■ 原文
=-=-=

そうだと思います。知事がシュワッブに移してくれ、ハンセンに移してくれと具体的に言ってくれれば、経費はかかろうと日本政府は提案を受け入れるべきだとも思います。
> 根本は安全保障観の違いによるものです。もっと言えば世界観の違いによるものでさえあります。
言いえて妙ですね。
> この事についてデニー知事は、「世界の環境を見据えたうえで、沖縄が基地の抑止力に依存しない、人と人が結び合う「平和の緩衝地帯」になる事を目指して取り組んでいく」と説明しています。
デニ-知事のおっしゃる通りです。しかし、それが出来ないのが現実なんですね。こちらも理想論を言わせてもらえば、中国は尖閣の日本領土を奪おうとしないようにして欲しいし、ウイグル族の人権を尊重すべきだし、共産党独裁政治すら止めて欲しいし と続きますよ。
> このように政府と沖縄県与党のスタンスがますます乖離する環境のなか、3月1日にデニー知事が普天間の危険性の除去のために、安倍総理に生産的な提案が出来ると考える事は出来ませんし、平行線をたどるセレモニーに終わる事は必至です。
おっしゃる通りです。
投稿: ueyonabaru | 2019年3月 5日 (火) 11時58分
> いわゆる「サンクコスト論」は選択肢としての対象が俎上にある場合には議論としての有用性があるのですが、「これなら沖縄側もOKだ」という具体的場所も同意の確証もない以上、仮定の領域を往復するばかりです。
そうだと思います。県側から、シュワッブではどうかハンセンではどうなのかと具体的に提案してくるのでなければ政府は決して納得しないでしょうね。
> 根本は安全保障観の違いによるものです。もっと言えば世界観の違いによるものでさえあります。
言いえて妙です。
> この事についてデニー知事は、「世界の環境を見据えたうえで、沖縄が基地の抑止力に依存しない、人と人が結び合う「平和の緩衝地帯」になる事を目指して取り組んでいく」と説明しています。
デニ-さんは理想家です。その理想は賛成ですが、世の中そんなに甘くない。中国が尖閣に侵入しない、ウイグル族を弾圧しない、共産党独裁をしない、 ということにでもなれば、理想実現の可能性も生まれる。
> このように政府と沖縄県与党のスタンスがますます乖離する環境のなか、3月1日にデニー知事が普天間の危険性の除去のために、安倍総理に生産的な提案が出来ると考える事は出来ませんし、平行線をたどるセレモニーに終わる事は必至です。
そうでしょうね。デニ-さん、次に何をするのかな?

=-=-=

■ 記録データ
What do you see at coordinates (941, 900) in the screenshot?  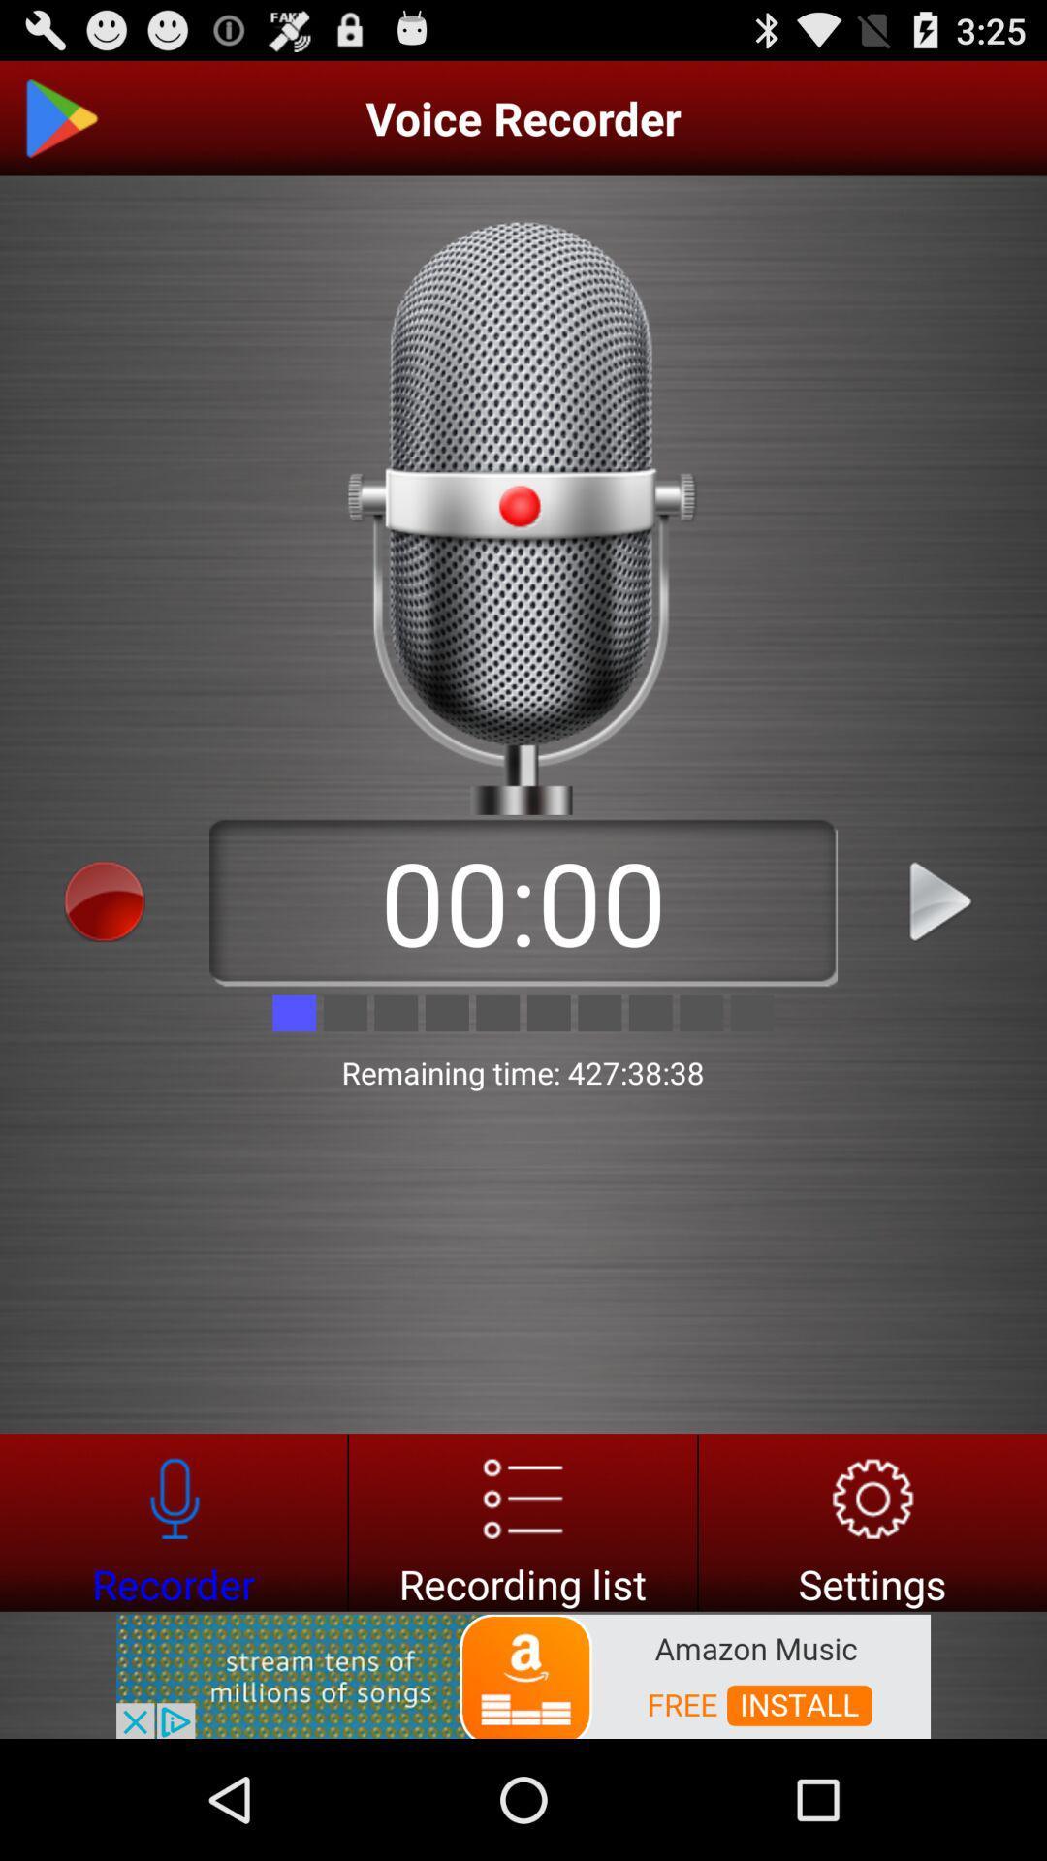 I see `play` at bounding box center [941, 900]. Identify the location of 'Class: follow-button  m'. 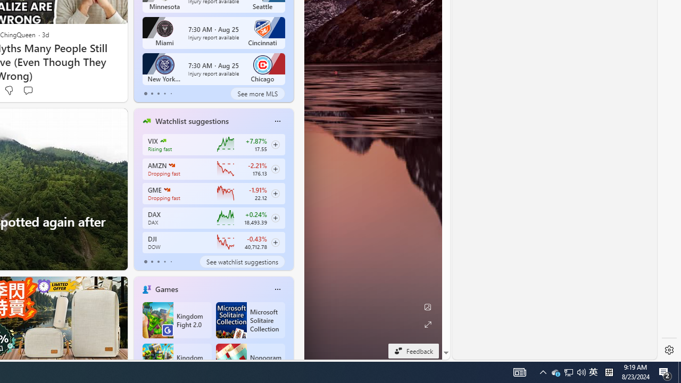
(275, 242).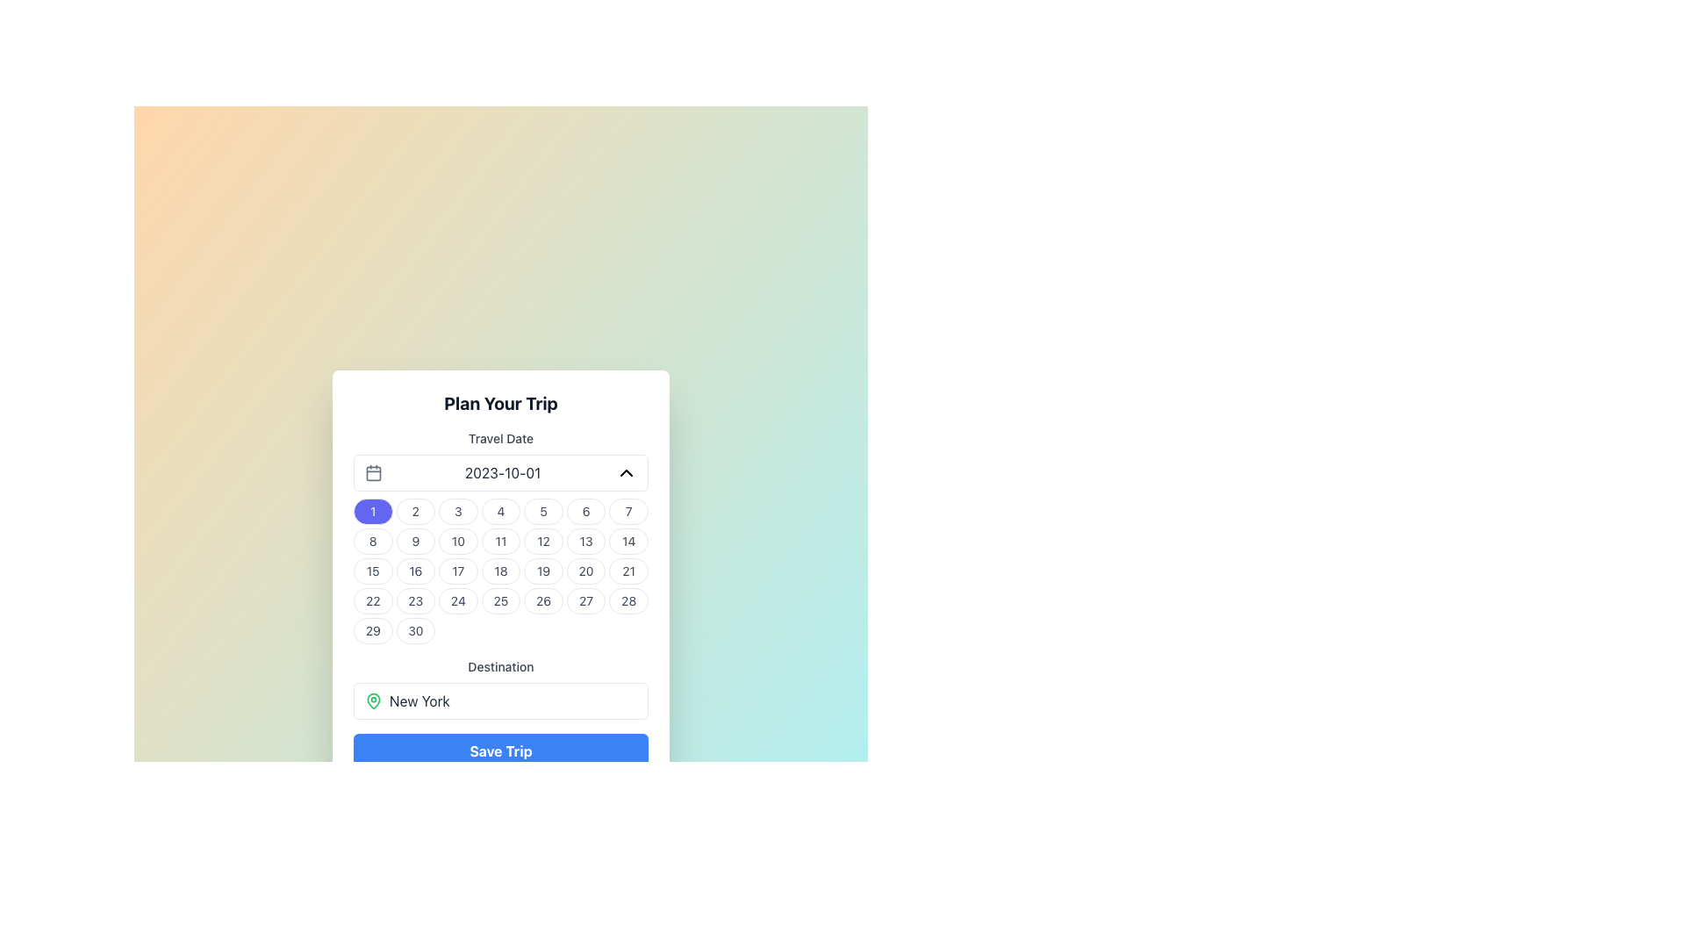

=-=-=

■ 課題
1. 原文の「そうだと思います。県側から、」から「そうでしょうね。デニ-さん、次に何をするのかな?」までを、「理想家」を「理想主義者」に変えて書き直してください。
2. 原文の内容を二文で要約せよ。

■ 各課題の解答
1.
そうだと思います。県側から、シュワッブではどうかハンセンではどうなのかと具体的に提案してくるのでなければ政府は決して納得しないでしょうね。
> 根本は安全保障観の違いによるものです。もっと言えば世界観の違いによるものでさえあります。
言いえて妙です。
> この事についてデニー知事は、「世界の環境を見据えたうえで、沖縄が基地の抑止力に依存しない、人と人が結び合う「平和の緩衝地帯」になる事を目指して取り組んでいく」と説明しています。
デニ-さんは理想主義者です。その理想は賛成ですが、世の中そんなに甘くない。中国が尖閣に侵入しない、ウイグル族を弾圧しない、共産党独裁をしない、 ということにでもなれば、理想実現の可能性も生まれる。
> このように政府と沖縄県与党のスタンスがますます乖離する環境のなか、3月1日にデニー知事が普天間の危険性の除去のために、安倍総理に生産的な提案が出来ると考える事は出来ませんし、平行線をたどるセレモニーに終わる事は必至です。
そうでしょうね。デニ-さん、次に何をするのかな?

2. 普天間の危険性除去をめぐる論評を引用しながら、書き手は、対立の根本が安全保障観や世界観の違いにあるという指摘に同意し、県側がシュワッブやハンセンなど具体的な移設先を提案しなければ政府は納得しないだろうと述べている。また、「平和の緩衝地帯」を目指すデニー知事の理想には賛成しつつも、中国が尖閣に侵入せずウイグル族を弾圧しないような状況でなければ実現は難しいとし、安倍総理への提案が平行線のセレモニーに終わるという見方にも同意している。